With reference to the first objection, it is true that the allegation referred to is lacking in the complaint, and that there is no excuse alleged for failing to move in the Tulare court. But, without holding that the allegation was necessary, it is sufficient to say the defect, if any, was cured by the answer, which sets out the motion, with the affidavits on which it was made, and the order of the court denying the same, and pl eads the last as an estoppel. It is an ancient rule of the law, that "a defect in pleading is aided," if "expressly or impliedly supplied" by the pleading of the other party. (1 Chitty on Pleading, 703; Bliss on Code Pleading, sec. 437, and cases cited; Daggett v. Gray, 110 Cal. 169.)
As to the second point, the complaint purports to set out the whole judgment, but in fact, as appears from the findings, does not do so. But the omitted portions contain no provision for a deficiency judgment; nor is there any adjudication that the plaintiff (then defendant) was personally liable, unless, as claimed by the appellant, the following recital may be so construed, viz.: "That the interest on said note to November 30, 1895, has been paid; that no other . . . . part of said note, principal or interest, has been paid, and there is now due and owing to the plaintiff from the defendants John Herd, Jr., and R. Linder on said note the sum of $91,101.85, etc., and that the said defendants John Herd, Jr., and R. Linder are personally liable . . . . for said sums so found due from them to plaintiff as aforesaid." But this is merely the recital of a fact preceding the actual judgment, and cannot be regarded as an adjudication of personal liability; which alone could authorize the clerk to docket a judgment for deficiency. (Code Civ. Proc., sec. 726; Scamman v. Bonslett, 118 Cal. 98; Sichler v. Look, 93 Cal. 610; Leviston v. Swan, 33 Cal. 483, 484.) But, in fact, so far as the sufficiency of the complaint is concerned, it is immaterial whether the original judgment was or was not sufficient to authorize a deficiency judgment; for if it was, it would be open to the same objection as the amended judgment. The complaint is therefore equally good on either hypothesis.

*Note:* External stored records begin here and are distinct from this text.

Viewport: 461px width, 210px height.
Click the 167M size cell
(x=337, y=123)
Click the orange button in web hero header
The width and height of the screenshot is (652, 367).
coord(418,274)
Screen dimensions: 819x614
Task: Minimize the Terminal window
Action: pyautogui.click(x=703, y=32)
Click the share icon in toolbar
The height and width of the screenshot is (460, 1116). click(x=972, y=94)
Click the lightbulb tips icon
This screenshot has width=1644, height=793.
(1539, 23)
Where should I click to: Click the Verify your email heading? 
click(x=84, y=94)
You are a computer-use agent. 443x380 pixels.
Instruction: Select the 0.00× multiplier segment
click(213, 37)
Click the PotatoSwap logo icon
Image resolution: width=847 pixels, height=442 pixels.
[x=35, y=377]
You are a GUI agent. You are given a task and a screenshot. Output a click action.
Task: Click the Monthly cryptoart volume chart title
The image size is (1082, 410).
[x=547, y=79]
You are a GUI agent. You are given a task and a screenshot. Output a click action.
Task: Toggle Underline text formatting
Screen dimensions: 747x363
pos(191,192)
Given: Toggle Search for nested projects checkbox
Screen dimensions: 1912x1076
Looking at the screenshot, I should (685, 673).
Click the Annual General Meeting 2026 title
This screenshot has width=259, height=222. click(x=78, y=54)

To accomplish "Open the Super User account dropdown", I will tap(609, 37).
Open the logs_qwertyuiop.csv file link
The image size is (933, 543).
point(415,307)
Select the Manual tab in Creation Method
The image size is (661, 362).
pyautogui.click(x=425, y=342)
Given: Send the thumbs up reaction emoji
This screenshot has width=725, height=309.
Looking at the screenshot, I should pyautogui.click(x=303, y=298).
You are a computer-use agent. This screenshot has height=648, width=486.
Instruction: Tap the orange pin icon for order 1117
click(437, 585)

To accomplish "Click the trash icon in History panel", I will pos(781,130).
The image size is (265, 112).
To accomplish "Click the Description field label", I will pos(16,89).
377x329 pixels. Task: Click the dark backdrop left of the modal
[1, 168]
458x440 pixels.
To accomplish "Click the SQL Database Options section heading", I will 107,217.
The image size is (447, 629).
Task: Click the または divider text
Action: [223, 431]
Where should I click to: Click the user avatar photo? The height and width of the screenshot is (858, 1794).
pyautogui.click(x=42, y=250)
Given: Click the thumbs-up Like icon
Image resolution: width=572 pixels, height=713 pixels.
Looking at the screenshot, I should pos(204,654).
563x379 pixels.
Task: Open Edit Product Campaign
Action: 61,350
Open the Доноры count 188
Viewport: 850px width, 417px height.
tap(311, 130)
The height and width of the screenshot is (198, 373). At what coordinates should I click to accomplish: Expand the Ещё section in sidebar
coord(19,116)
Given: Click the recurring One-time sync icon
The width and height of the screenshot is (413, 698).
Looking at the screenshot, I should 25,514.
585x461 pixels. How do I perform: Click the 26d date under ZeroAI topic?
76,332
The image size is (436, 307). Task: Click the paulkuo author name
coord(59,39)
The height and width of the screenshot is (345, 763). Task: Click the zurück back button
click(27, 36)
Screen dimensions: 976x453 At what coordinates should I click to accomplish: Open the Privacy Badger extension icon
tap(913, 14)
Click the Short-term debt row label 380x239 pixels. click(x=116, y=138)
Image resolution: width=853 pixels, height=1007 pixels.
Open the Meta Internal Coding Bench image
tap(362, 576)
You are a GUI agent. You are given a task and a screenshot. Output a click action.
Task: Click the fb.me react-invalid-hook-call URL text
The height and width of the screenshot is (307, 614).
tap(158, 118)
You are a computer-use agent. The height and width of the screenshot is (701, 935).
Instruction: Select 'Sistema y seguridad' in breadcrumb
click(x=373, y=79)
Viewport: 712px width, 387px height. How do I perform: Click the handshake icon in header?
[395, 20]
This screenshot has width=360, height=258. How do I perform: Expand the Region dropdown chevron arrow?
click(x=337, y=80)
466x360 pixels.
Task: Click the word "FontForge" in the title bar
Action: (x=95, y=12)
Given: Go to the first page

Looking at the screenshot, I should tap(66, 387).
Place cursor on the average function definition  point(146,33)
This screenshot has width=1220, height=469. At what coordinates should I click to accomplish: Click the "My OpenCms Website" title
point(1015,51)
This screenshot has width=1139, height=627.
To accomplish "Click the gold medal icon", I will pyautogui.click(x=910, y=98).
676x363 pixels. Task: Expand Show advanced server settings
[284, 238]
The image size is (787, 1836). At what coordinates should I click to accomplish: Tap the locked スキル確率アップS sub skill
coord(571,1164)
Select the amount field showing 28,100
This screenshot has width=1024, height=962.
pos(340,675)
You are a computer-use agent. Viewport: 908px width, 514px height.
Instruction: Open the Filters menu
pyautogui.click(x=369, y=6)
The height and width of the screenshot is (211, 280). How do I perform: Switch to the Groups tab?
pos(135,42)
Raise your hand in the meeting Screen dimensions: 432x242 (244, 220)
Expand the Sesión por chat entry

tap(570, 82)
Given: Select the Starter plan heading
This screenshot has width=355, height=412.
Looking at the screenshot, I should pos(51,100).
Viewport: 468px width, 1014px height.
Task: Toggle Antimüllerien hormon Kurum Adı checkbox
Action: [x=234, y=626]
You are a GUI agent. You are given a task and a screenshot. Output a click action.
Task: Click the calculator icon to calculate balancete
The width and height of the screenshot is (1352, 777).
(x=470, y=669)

With regard to the third ground, the facts, in brief, are, that Herd had conveyed the mortgaged premises to Linder, who, in writing, assumed and agreed to pay the amount due on the mortgage; and that Tuohy afterwards, knowing the fact, by written agreement with Linder, extended the time of payment. The facts are more fully stated in the decision in Tuohy v. Woods, 122 Cal. 667, which refers to the same transaction. On these facts, there can, we think, be no doubt of the sufficiency of the defense. "Linder was not a mere stranger to the principal obligation; by becoming the grantee of the mortgaged premises, and assuming the mortgage indebtedness, he became a principal and controlling party to the obligation. . . . . He became the principal debtor, and Herd, the grantor, the surety. (Tulare Co. Bank v. Madden, 109 Cal. 312; 3 Pomeroy's Equity Jurisprudence, 2d ed. (1845), sec. 1206.) And as to the plaintiff, Herd, and Linder, `the doctrines concerning suretyship must control the dealings between the parties.' (3 Pomeroy's Equity Jurisprudence, 2d ed., sec. 1206.)" (Tuohy v. Woods, 122 Cal. 667. (See also Jones on Mortgages, sec. 742; 1 Pingree on Mortgages, sec. 1016; Union Mut. Life Ins. Co. v. Hanford, 143 U.S. 187.) It follows — assuming the facts to be as stated — that the plaintiff was discharged from personal liability.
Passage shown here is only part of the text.